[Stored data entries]
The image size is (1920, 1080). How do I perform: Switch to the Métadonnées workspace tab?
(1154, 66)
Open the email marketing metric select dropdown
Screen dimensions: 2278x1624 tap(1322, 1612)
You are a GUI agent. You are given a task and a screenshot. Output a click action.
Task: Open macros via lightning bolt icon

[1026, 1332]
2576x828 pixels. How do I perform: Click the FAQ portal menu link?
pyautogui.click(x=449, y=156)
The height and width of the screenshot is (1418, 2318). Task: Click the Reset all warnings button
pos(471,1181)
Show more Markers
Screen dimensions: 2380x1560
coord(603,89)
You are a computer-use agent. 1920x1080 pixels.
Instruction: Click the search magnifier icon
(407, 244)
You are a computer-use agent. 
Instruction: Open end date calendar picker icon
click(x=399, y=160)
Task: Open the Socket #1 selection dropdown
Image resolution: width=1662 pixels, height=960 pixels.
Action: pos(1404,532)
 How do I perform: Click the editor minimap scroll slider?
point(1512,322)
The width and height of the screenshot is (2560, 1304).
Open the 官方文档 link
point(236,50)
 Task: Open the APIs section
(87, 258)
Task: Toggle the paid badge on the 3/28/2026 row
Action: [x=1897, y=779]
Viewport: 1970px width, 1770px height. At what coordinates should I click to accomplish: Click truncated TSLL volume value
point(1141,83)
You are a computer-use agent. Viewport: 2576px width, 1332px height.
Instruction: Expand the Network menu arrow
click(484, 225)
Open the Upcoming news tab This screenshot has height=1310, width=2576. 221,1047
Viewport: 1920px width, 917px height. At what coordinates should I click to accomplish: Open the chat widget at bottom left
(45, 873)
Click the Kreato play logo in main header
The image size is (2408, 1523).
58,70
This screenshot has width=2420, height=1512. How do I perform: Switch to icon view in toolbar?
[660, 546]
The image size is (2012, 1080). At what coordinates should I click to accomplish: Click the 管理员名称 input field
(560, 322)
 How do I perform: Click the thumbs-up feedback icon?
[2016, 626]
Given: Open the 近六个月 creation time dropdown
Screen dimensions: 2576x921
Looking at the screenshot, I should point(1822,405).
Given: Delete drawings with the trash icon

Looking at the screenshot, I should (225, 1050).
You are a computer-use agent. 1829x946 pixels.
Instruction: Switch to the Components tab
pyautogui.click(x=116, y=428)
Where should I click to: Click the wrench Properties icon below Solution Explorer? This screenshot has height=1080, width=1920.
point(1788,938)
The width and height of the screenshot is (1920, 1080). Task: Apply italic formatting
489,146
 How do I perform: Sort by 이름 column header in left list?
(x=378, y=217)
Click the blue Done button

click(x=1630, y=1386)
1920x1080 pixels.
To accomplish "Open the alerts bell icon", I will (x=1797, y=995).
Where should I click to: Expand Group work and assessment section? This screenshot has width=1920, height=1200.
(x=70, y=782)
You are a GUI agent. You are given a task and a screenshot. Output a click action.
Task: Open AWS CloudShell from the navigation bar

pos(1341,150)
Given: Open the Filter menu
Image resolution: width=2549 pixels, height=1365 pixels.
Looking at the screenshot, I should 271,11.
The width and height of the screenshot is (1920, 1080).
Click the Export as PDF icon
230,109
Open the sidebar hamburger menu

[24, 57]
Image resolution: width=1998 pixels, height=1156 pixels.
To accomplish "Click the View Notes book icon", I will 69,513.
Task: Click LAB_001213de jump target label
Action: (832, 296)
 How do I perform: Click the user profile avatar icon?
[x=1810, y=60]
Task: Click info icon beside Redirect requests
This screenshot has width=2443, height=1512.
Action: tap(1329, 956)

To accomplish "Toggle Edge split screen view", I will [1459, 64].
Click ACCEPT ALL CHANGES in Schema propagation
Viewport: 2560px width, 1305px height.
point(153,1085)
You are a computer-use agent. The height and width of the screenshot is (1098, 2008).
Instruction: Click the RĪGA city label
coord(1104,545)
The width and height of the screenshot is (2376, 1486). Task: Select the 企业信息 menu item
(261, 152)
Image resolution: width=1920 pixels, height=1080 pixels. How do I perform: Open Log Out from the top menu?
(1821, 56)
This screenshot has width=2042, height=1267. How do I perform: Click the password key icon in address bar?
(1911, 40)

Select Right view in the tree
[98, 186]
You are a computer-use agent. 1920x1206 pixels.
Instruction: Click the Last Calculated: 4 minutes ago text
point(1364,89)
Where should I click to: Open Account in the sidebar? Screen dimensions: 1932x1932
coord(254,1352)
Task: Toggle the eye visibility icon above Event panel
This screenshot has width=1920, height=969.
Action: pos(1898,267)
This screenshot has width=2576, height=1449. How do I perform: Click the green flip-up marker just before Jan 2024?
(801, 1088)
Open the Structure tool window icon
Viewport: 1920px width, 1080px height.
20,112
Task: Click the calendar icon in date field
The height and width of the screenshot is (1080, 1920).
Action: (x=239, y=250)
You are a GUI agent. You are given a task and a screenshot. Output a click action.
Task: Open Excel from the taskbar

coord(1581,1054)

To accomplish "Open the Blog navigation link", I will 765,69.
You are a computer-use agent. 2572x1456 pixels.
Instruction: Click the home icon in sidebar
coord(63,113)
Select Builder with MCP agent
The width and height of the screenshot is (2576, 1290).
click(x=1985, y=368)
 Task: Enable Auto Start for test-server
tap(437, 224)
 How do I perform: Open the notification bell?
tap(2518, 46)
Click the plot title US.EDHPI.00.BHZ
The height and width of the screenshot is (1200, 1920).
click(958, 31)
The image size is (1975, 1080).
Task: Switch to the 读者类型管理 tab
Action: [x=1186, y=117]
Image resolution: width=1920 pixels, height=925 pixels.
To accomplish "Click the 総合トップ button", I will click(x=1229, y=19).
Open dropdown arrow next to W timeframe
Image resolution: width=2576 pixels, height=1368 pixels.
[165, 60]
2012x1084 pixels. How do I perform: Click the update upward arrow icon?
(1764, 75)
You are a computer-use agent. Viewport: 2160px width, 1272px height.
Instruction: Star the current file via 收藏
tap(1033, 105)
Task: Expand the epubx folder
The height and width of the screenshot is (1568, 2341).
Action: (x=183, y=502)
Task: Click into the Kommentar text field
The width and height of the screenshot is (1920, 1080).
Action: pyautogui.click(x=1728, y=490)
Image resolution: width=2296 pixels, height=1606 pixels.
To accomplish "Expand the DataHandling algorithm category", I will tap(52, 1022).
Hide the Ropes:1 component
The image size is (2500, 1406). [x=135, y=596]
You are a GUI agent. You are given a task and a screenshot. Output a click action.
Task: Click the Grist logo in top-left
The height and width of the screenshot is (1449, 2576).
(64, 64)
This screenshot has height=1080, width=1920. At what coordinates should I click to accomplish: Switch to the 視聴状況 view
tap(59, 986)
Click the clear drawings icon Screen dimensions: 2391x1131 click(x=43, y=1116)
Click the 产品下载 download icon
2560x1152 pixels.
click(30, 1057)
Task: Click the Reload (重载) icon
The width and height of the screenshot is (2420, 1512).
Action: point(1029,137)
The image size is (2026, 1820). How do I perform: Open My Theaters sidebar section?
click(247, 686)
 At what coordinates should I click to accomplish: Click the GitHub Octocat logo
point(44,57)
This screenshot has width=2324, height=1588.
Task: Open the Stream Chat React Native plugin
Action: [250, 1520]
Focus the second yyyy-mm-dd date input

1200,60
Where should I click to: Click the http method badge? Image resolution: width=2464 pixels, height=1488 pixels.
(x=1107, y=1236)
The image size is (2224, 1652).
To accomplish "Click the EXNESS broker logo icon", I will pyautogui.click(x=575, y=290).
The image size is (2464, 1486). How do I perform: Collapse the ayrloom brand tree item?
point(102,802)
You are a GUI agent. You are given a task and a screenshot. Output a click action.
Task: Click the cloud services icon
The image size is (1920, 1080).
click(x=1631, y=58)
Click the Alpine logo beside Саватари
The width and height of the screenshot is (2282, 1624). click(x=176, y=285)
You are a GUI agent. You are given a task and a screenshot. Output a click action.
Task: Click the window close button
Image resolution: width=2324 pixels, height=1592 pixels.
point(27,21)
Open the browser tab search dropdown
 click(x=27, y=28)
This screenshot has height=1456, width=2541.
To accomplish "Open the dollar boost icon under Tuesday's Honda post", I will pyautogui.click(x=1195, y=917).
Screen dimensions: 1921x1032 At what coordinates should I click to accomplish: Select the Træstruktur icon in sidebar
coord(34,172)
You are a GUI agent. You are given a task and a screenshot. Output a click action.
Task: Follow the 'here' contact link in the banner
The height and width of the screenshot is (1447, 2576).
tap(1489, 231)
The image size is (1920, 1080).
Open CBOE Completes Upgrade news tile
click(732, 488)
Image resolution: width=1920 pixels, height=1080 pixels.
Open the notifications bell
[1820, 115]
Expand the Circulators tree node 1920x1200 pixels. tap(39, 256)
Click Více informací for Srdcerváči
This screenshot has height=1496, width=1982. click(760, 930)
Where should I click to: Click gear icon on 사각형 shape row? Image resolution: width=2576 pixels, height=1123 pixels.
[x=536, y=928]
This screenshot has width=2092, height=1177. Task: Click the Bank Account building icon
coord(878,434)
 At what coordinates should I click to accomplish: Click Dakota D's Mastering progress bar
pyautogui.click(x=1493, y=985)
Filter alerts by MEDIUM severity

## Task requirements
From the data, pick out every line that includes "alerts".

## Reply
To accomplish "Open the alerts bell icon", I will (x=1797, y=995).
Filter alerts by MEDIUM severity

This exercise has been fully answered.